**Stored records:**
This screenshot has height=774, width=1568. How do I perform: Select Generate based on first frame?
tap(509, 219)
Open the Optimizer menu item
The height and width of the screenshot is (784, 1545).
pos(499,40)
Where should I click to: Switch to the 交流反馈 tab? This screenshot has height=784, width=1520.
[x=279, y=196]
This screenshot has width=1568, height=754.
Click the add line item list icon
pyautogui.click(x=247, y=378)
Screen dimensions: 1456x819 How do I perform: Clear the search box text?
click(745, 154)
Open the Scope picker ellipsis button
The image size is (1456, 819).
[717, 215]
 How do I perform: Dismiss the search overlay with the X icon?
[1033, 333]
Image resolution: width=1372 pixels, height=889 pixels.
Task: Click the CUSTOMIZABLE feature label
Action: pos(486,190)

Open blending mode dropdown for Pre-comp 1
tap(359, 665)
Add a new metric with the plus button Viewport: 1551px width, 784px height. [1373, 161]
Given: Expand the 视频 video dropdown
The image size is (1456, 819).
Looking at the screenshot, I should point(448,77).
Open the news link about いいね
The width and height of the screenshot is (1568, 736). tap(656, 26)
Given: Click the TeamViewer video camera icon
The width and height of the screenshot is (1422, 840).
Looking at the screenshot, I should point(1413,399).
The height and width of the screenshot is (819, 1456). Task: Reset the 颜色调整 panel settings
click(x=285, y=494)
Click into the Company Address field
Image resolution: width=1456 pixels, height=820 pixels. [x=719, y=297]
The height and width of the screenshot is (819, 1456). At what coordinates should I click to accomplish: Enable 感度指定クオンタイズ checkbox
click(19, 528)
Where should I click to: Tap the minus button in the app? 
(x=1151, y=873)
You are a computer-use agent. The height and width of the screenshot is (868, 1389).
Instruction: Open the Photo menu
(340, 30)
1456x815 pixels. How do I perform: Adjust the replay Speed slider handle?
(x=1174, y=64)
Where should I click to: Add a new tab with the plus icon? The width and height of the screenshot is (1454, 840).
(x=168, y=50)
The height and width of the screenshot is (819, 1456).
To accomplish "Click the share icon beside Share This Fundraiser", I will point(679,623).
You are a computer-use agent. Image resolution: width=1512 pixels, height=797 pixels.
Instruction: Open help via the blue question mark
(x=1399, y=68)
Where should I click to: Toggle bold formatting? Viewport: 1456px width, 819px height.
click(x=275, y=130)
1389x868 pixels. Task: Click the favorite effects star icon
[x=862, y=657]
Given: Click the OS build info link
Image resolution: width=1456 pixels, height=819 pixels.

**Exercise:**
Reproduce every line above that contains the string "agent".

**Answer section:**
You are a computer-use agent. The height and width of the screenshot is (868, 1389).
You are a computer-use agent. Image resolution: width=1512 pixels, height=797 pixels.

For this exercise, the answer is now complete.